Do this – Render the lines of the entries starting at the line containing "Open the Nominees menu item" and ending at the line containing "Click the Sonraki" as a Markdown table with the columns Row and Entry line. Number each line in order and leave out blank lines.

════════════════

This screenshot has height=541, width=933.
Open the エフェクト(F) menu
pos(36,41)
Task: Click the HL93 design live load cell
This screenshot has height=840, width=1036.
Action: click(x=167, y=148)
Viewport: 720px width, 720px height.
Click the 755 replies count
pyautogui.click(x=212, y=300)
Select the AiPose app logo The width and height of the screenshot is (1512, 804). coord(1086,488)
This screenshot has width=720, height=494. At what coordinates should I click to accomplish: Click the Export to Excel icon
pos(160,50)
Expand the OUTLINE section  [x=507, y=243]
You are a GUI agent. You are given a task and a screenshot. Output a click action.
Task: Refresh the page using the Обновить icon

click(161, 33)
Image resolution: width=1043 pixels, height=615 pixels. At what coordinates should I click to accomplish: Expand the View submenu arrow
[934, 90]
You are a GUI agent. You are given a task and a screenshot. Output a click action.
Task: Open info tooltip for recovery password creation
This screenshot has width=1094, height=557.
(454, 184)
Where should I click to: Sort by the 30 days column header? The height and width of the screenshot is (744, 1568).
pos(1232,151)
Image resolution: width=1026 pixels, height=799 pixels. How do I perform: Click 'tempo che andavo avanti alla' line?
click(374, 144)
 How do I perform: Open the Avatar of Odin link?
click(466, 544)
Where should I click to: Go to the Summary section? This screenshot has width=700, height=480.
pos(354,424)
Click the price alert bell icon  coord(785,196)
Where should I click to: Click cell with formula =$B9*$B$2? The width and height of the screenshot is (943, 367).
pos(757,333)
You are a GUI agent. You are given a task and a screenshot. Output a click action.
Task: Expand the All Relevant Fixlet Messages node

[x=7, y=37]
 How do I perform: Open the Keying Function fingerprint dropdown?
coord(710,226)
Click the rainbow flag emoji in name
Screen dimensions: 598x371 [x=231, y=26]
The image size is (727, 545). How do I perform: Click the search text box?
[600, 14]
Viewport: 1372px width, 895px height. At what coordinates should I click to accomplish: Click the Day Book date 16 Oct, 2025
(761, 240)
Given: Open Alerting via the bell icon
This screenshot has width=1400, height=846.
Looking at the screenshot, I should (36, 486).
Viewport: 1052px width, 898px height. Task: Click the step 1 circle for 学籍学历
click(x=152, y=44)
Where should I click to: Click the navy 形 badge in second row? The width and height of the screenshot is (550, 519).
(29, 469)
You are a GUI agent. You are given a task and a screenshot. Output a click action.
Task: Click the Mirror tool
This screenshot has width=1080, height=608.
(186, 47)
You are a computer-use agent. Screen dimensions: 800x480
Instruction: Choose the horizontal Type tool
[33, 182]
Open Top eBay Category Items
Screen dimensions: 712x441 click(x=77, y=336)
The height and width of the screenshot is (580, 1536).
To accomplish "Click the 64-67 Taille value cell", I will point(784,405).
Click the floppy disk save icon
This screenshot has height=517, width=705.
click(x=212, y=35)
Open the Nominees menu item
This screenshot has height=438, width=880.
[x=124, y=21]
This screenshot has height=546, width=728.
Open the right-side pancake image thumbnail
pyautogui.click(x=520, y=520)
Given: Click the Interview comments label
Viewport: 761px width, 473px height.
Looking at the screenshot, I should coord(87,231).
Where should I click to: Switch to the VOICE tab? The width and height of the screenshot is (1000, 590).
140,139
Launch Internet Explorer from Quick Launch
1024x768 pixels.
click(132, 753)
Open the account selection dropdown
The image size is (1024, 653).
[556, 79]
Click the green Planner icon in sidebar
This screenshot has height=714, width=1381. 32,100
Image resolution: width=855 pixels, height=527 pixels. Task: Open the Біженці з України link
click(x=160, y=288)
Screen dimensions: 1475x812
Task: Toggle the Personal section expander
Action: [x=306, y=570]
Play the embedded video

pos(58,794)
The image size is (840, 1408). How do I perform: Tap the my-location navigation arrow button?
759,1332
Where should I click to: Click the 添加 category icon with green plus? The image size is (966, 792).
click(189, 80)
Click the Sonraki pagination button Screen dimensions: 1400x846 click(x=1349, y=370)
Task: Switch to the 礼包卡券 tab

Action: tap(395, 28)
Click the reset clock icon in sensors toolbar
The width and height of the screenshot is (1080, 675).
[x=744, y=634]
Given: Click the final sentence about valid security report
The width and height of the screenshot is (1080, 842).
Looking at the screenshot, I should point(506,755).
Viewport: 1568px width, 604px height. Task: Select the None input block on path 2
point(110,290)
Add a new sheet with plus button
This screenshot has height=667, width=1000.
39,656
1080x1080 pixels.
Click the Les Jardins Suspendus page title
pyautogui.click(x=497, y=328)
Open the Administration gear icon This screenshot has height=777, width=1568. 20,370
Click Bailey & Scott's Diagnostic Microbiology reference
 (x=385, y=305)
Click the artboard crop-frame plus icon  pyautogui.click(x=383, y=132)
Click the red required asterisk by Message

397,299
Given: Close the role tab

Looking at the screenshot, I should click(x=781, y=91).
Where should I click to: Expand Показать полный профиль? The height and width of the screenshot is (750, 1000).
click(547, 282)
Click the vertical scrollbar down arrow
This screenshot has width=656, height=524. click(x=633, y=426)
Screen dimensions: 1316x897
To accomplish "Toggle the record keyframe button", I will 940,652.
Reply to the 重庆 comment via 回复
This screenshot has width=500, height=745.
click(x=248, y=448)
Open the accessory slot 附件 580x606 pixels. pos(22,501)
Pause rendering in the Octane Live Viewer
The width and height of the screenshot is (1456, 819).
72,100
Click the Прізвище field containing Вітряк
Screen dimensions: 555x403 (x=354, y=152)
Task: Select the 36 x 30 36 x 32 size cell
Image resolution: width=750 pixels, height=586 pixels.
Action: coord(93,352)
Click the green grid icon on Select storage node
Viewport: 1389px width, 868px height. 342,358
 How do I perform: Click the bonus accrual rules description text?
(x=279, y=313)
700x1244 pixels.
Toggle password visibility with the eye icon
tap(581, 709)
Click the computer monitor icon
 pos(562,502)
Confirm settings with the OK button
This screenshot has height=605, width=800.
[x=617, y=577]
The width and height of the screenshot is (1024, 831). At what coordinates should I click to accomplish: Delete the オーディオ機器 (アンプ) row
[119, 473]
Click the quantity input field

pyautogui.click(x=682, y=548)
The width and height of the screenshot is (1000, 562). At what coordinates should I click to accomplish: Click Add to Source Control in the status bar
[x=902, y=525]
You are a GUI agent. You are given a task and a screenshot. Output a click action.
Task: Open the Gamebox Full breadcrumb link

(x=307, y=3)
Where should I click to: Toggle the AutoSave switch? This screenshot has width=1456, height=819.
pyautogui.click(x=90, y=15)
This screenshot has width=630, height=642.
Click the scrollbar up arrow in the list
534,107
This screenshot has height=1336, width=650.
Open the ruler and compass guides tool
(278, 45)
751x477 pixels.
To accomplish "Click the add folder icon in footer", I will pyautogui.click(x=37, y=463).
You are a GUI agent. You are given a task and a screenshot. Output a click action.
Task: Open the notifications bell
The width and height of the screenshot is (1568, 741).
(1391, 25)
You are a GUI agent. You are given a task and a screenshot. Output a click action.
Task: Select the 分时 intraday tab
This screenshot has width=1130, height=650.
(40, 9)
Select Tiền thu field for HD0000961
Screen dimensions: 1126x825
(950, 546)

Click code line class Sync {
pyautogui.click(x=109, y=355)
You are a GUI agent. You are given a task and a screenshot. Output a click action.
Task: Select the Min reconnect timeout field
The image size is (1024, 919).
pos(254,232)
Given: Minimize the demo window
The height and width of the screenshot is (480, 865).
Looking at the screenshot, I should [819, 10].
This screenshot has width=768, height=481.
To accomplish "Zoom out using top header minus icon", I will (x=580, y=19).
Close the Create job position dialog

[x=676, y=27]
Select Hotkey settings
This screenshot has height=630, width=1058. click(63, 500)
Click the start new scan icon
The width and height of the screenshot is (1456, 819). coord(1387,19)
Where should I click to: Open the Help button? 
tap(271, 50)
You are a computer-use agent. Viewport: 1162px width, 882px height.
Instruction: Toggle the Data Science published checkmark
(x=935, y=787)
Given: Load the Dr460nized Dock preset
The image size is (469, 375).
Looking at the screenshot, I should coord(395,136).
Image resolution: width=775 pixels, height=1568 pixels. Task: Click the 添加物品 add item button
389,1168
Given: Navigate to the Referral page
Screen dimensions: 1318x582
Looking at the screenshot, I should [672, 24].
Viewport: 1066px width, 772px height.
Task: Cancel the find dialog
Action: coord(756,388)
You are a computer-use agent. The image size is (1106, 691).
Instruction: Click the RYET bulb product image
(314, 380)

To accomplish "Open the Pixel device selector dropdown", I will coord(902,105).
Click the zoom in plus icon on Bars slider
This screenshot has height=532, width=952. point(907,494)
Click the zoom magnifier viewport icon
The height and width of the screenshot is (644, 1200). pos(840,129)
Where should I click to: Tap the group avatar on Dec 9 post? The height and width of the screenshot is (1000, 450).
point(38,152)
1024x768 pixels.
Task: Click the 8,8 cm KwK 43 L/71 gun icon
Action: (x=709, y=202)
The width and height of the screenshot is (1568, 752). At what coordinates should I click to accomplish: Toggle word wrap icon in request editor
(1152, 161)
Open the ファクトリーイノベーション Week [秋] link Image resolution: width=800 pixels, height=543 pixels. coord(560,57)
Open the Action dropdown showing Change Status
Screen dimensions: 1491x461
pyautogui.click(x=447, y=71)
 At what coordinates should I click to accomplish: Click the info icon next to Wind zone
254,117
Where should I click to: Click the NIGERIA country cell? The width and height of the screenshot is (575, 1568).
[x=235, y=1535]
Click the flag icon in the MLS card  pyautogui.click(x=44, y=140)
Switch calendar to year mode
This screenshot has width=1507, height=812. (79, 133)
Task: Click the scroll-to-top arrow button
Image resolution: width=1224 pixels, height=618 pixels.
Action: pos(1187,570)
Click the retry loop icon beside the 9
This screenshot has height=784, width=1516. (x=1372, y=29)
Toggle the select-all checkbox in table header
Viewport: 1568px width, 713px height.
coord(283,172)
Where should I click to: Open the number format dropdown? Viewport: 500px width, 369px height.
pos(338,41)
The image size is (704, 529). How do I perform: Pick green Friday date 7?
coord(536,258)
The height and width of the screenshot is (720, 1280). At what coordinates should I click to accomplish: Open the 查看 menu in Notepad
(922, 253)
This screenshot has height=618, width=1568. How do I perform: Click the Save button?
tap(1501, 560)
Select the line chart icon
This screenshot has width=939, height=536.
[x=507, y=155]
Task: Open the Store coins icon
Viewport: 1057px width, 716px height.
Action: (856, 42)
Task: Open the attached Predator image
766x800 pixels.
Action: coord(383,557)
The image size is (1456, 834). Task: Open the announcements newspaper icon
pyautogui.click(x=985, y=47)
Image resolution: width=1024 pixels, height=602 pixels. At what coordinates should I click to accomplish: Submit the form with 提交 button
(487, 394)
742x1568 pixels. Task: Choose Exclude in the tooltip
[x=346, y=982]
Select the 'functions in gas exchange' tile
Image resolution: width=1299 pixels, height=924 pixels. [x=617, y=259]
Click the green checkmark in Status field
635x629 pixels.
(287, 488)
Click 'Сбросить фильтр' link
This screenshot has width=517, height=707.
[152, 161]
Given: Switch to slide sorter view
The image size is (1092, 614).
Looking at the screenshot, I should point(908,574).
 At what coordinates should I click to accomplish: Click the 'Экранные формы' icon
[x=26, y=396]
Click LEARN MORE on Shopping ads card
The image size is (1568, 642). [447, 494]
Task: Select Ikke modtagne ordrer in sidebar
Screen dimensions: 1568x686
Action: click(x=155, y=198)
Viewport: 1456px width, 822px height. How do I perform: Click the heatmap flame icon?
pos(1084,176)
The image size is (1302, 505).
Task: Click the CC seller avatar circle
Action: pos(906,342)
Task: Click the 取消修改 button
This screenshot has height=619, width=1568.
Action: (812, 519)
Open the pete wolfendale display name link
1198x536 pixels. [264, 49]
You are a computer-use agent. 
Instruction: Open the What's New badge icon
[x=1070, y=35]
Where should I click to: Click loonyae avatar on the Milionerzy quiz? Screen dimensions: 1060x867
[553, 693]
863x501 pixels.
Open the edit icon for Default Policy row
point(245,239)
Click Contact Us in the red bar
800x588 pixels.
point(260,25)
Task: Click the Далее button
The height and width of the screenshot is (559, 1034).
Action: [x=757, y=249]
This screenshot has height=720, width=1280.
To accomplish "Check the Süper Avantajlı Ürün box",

════════════════

Reply –
| Row | Entry line |
|---|---|
| 1 | Open the Nominees menu item |
| 2 | This screenshot has height=438, width=880. |
| 3 | [x=124, y=21] |
| 4 | This screenshot has height=546, width=728. |
| 5 | Open the right-side pancake image thumbnail |
| 6 | pyautogui.click(x=520, y=520) |
| 7 | Given: Click the Interview comments label |
| 8 | Viewport: 761px width, 473px height. |
| 9 | Looking at the screenshot, I should coord(87,231). |
| 10 | Where should I click to: Switch to the VOICE tab? The width and height of the screenshot is (1000, 590). |
| 11 | 140,139 |
| 12 | Launch Internet Explorer from Quick Launch |
| 13 | 1024x768 pixels. |
| 14 | click(132, 753) |
| 15 | Open the account selection dropdown |
| 16 | The image size is (1024, 653). |
| 17 | [556, 79] |
| 18 | Click the green Planner icon in sidebar |
| 19 | This screenshot has height=714, width=1381. 32,100 |
| 20 | Image resolution: width=855 pixels, height=527 pixels. Task: Open the Біженці з України link |
| 21 | click(x=160, y=288) |
| 22 | Screen dimensions: 1475x812 |
| 23 | Task: Toggle the Personal section expander |
| 24 | Action: [x=306, y=570] |
| 25 | Play the embedded video |
| 26 | pos(58,794) |
| 27 | The image size is (840, 1408). How do I perform: Tap the my-location navigation arrow button? |
| 28 | 759,1332 |
| 29 | Where should I click to: Click the 添加 category icon with green plus? The image size is (966, 792). |
| 30 | click(189, 80) |
| 31 | Click the Sonraki pagination button Screen dimensions: 1400x846 click(x=1349, y=370) |